The other explanation is that the fairies were the
original inhabitants of Britain. They were conquered by
an iron-using race (hence their horror of iron) and were
driven into hiding in the mountains of Wales. This theory
of the fairies as a lost race corresponds to other legends.
The first is of a great city and lands that are now lost
but that once stood in the area of Rhos Goch (the red bog)

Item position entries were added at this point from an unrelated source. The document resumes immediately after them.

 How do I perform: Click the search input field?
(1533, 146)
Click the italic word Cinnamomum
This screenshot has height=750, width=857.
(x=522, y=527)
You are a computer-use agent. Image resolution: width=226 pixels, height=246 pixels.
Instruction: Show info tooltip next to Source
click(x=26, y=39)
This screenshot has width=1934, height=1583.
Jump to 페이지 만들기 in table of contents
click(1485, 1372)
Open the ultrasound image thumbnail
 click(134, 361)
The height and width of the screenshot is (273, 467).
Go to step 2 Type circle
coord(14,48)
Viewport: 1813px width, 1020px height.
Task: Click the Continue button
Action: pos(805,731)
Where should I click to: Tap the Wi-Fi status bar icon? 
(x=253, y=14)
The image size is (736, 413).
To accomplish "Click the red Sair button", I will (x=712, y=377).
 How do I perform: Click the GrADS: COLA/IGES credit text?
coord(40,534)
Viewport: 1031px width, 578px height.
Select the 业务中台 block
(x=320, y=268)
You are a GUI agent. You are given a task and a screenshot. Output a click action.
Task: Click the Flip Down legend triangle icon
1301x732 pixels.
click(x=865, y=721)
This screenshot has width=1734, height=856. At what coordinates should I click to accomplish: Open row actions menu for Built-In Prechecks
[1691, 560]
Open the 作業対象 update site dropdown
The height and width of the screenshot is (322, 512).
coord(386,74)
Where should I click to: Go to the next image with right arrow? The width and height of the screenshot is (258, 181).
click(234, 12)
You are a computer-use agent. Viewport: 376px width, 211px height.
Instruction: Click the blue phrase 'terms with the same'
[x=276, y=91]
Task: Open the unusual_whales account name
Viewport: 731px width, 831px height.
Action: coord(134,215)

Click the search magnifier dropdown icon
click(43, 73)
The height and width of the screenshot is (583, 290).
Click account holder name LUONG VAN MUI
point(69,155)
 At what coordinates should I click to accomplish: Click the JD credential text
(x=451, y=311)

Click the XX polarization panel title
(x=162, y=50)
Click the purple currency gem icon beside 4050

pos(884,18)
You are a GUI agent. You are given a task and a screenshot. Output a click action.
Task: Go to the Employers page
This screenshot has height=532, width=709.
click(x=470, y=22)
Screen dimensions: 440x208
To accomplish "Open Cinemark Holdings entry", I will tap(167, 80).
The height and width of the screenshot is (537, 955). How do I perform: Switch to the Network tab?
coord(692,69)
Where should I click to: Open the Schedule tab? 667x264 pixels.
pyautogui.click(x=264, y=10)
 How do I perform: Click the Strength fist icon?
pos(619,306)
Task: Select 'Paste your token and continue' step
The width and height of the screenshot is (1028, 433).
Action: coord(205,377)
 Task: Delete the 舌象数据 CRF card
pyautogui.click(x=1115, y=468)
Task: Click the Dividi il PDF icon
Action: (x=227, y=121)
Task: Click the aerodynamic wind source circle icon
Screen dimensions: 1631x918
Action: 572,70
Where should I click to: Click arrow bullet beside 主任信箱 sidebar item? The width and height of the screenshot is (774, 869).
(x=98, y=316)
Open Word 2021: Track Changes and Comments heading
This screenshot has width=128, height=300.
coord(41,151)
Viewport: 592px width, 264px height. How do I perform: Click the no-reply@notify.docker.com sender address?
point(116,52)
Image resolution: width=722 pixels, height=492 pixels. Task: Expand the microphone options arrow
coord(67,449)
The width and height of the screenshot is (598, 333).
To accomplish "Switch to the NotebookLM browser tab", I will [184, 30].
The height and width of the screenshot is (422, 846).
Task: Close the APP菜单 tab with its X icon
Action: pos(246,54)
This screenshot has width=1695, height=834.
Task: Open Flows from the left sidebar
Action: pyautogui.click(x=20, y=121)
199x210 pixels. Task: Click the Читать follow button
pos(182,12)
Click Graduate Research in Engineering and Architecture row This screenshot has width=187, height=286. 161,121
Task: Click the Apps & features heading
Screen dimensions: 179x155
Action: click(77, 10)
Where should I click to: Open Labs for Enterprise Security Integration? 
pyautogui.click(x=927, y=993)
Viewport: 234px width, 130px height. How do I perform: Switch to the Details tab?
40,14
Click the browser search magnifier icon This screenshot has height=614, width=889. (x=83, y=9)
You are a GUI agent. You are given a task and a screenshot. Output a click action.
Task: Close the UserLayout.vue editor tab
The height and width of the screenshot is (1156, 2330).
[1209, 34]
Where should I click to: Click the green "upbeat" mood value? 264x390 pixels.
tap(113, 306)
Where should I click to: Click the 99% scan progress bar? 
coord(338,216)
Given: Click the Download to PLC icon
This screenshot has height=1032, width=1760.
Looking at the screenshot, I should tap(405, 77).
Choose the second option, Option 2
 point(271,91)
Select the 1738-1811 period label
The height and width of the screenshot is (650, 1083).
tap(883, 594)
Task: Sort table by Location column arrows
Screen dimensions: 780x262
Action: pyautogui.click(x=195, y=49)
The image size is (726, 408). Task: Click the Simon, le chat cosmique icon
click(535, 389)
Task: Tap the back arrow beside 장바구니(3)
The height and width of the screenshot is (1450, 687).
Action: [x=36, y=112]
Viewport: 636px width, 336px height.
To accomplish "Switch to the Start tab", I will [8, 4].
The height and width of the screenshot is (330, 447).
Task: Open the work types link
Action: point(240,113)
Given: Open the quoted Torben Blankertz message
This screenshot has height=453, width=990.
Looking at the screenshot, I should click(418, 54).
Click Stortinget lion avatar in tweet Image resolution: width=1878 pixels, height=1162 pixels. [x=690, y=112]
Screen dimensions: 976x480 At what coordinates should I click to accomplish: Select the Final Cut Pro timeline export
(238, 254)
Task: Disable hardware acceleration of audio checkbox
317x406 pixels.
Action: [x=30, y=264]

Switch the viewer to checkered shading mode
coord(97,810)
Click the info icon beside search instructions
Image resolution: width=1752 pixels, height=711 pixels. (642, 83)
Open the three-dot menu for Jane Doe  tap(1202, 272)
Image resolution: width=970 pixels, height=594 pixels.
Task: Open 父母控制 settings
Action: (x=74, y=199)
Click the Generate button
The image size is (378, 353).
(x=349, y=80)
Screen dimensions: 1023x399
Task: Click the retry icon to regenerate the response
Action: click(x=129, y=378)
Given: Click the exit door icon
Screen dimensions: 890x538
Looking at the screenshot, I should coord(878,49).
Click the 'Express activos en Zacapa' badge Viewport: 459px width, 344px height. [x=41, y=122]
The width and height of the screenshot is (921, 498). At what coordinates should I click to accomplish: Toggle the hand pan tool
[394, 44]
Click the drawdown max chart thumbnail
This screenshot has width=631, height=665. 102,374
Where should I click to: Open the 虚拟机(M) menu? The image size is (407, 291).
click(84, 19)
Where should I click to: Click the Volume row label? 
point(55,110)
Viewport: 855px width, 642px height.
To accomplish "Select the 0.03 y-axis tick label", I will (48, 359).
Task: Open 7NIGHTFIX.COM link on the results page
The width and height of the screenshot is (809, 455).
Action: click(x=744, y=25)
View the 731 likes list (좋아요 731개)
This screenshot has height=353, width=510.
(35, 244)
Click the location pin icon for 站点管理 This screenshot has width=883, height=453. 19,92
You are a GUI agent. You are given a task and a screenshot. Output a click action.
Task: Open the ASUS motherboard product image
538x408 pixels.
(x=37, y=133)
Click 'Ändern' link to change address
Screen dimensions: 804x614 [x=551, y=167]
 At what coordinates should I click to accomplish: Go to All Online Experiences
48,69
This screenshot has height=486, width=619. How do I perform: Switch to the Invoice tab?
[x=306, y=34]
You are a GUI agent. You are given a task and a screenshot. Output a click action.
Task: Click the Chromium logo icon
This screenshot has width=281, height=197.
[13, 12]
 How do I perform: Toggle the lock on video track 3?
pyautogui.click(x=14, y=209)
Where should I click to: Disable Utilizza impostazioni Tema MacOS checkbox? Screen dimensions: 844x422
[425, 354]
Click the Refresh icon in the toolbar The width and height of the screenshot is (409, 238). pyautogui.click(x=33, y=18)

in the southern part of the county. The other legends concern
a secret warrior force that sleeps beneath the hills. In
this context, Radnorshire’s fairy legends overlap with its
rich lode of Arthurian romance and lore and with tales of
Owen Lawgoch, the last warrior leader of the Cymryr (ancient
Welsh). There is a belief that Lawgoch will one day return
to drive the oppressors of the Cymryr out of Wales, and
there are stories throughout Celtic lands of a great king
and his warriors sleeping beneath the hills, waiting to
arise and combat the country’s enemies. The king is usually
identified as either Arthur or Owen, but these stories are
generally more concerned with the discovery of a treasure
trove that the sleeping knights guard.
Fairy rings and ensnarement
Whatever their origins and despite their supernatural
abilities, fairies were not considered intelligent and could
be easily outwitted. They could not count above five, had
no schools or formal education, and had no agriculture.
principal occupations seemed to be dancing
and bathing their babies, though occasionally fairy menfolk
could be seen hunting and riding horses the size of hares. Dancing took place in fairy rings at full moon and in the evenings,
when heads could be seen above the curling mists, bobbing
to the music. Rings,
often found beside yew, oak, or sycamore trees (but never
a rowan), varied in size from a few yards in diameter to
a radius of as much as three-quarters of an acre. They were distinguished by unusual fertility
and thicker grass patterns and might produce as much as
three times the normal crop yield if cultivated.
cultivation of a fairy ring was a dangerous task.
Fairy revenge could be dreadful indeed.